By Maxwell Kates
Question: Of the first three Canadians to reach #1 on the Billboard Top 40, two of them were Jewish. Who were they? (Check the answer at the conclusion of this article)
TORONTO, March 10/22 – Inherent to every ethnic identity is a style or genre of music to which its members may identify as ‘their music.’ But in a community so diverse, what is Canadian Jewish music? David Eisenstadt answers that question in his new book, Under the Radar: 30 Notable Canadian Jewish Musicians. Based on columns he began to write for cjnonline.com | cjnonline.ca during the pandemic, the book profiles 30 of its voices and is as much about community and identity as it is about the music itself.
The book was written to narrate the history, rather than to critique the music. Eschewing musicians famous on the world stage, such as Leonard Cohen or Drake, he instead focused on “performers who…in my view, [had] become less visible in today’s ever-changing music world.” A native Calgarian, Eisenstadt studied and practiced journalism before settling in a public relations career in Toronto with his family.

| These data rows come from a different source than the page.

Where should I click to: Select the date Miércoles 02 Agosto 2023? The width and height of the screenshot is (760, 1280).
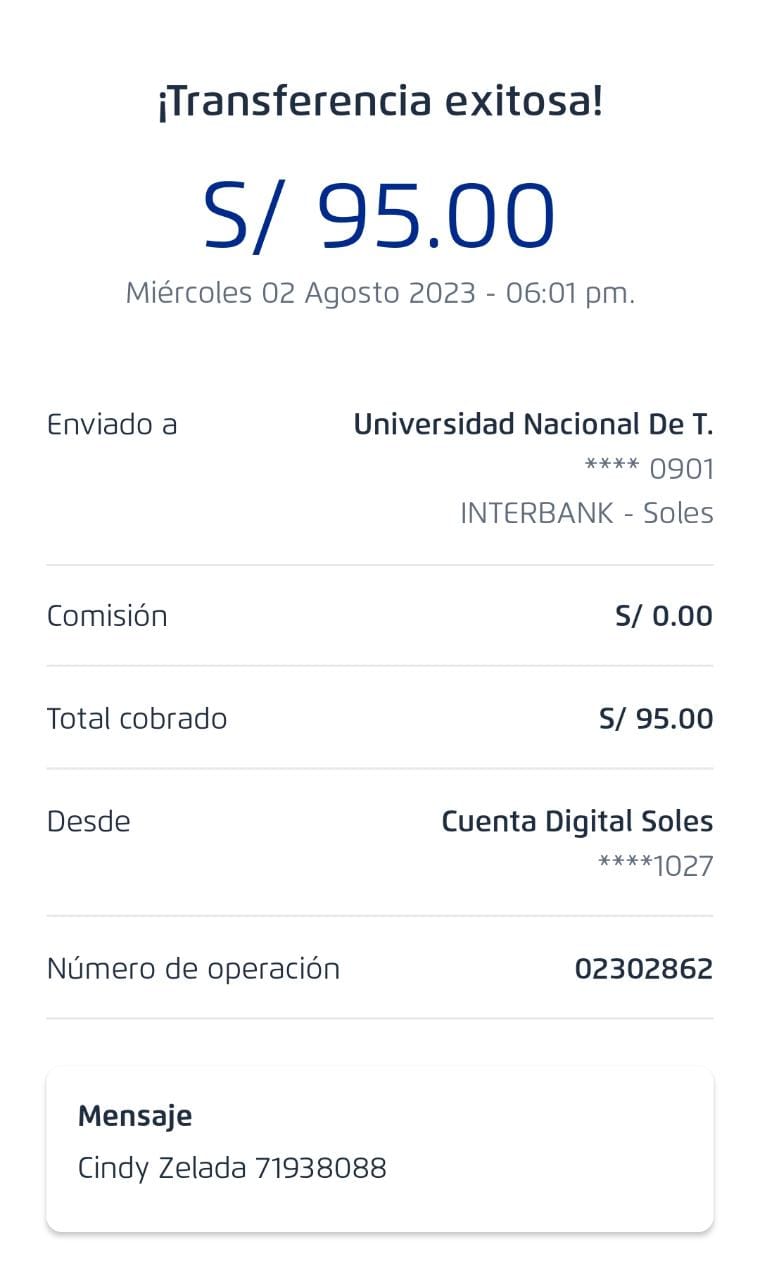(300, 293)
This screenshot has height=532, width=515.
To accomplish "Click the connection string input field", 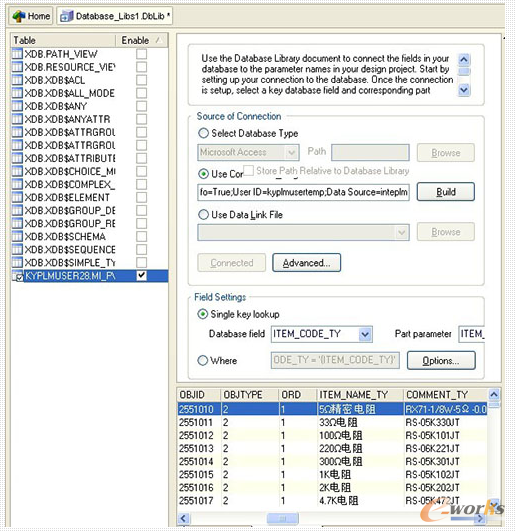I will click(303, 192).

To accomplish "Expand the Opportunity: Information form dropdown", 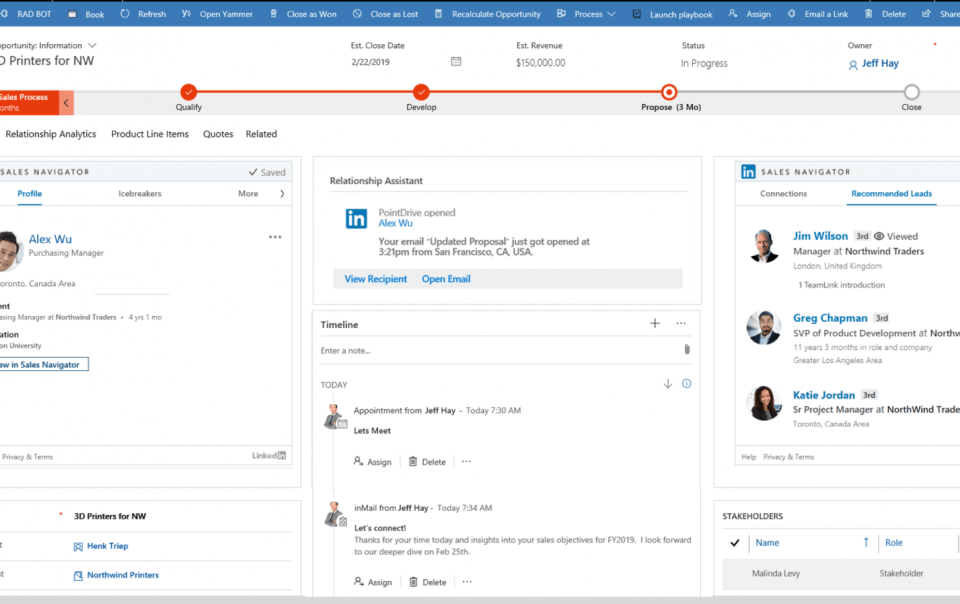I will [93, 46].
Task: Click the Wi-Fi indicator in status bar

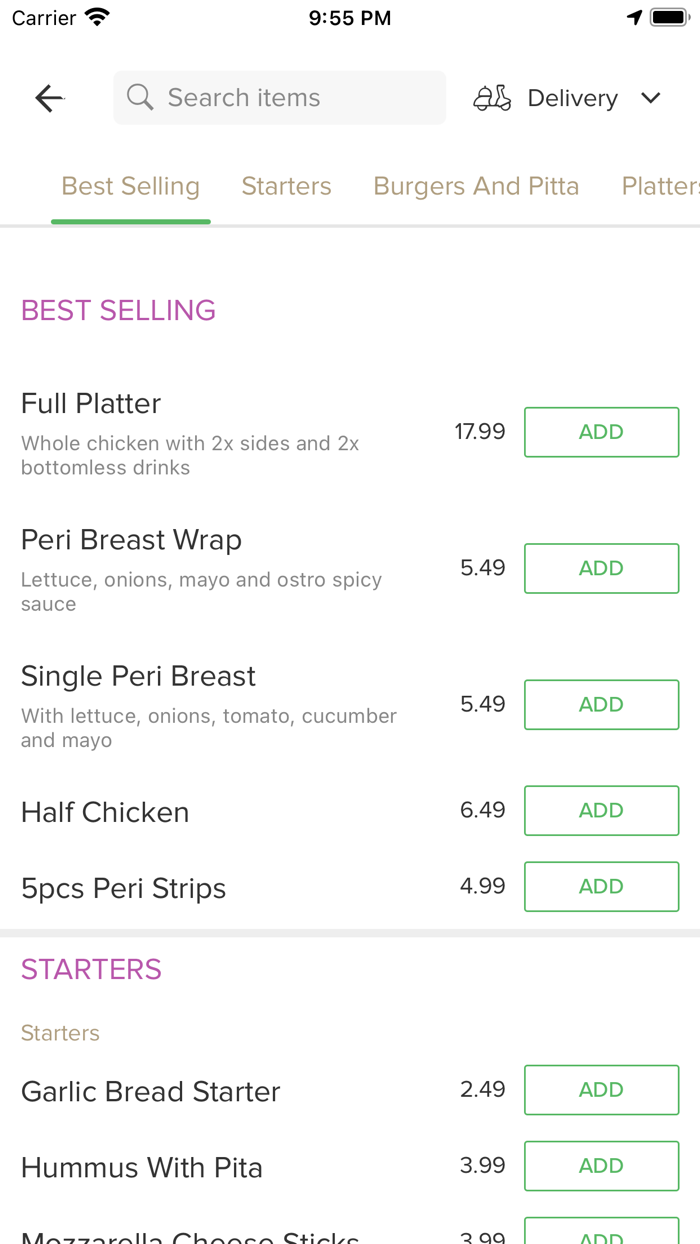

The profiles featured cover a multitude of generations, genres, and geographical facets. Jerry Gray who founded The Travellers is included. So is Sophie Millman, a jazz singer born a half-century after Gray. Artists like Samy El Maghribi, Ben Steinberg, and Aviva Chernick, devoted their careers to Jewish music. Others sought their interpretations through secular music. Phil Levitt and Stan Fisher (The Diamonds), Zal Yanovsky (The Lovin’ Spoonful), Danny Marks, and Corey Hart were rock and rollers. Erica Goodman, a classical harpist. Sharon Hampson, Lois Lillenstein, and Bram Morrison joined forces as childrens’ entertainers to influence young minds with folk music from around the world, including some Jewish songs.
Phil Levitt of The Diamonds/Photo EE, Toronto
The Canadian Jewish community is comprised of immigrants and always has been. Lois was born in Chicago and other musicians profiled emigrated from Morocco, Israel, Poland, and Russia. Canadian-born artists are represented from coast to coast. Ben Mink lives in British Columbia; Ofra Harnoy, in Newfoundland. Eisenstadt writes that the book elicited many reactions of “I didn’t know that” adding that “this type of response…has made this work worthwhile.”
One of the columns which generated the most discussion was that of Oscar Brand. Like lyrical patriot Calixa Lavallée before him, Brand was born in Canada and spent the bulk of his life in the United States. In 1963, the Winnipeg native wrote “Something to Sing About” as the theme song for a Canadian television series. By the end of the decade, his song had merited consideration to become Canada’s new national anthem.
Despite the myriad backgrounds and artistic genres, each of the musicians profiled has credited their families and their identity as Jews in the evolution of their music. Implicitly, Eisenstadt acknowledges this himself, as one of the thirty artists profiled is his uncle, composer Morris Eisenstadt.
David Eisenstadt says that a second volume is already in the works. Under the Radar celebrates the songs of the legend of a land now slightly older, still “telling the story of great things to come.”
The answer: Percy Faith (Theme from a Summer Place, 1960) and Lorne Greene (Ringo, 1964)
Maxwell Kates is a Toronto-based chartered accountant and a former columnist with the (Houston) Pecan Park Eagle.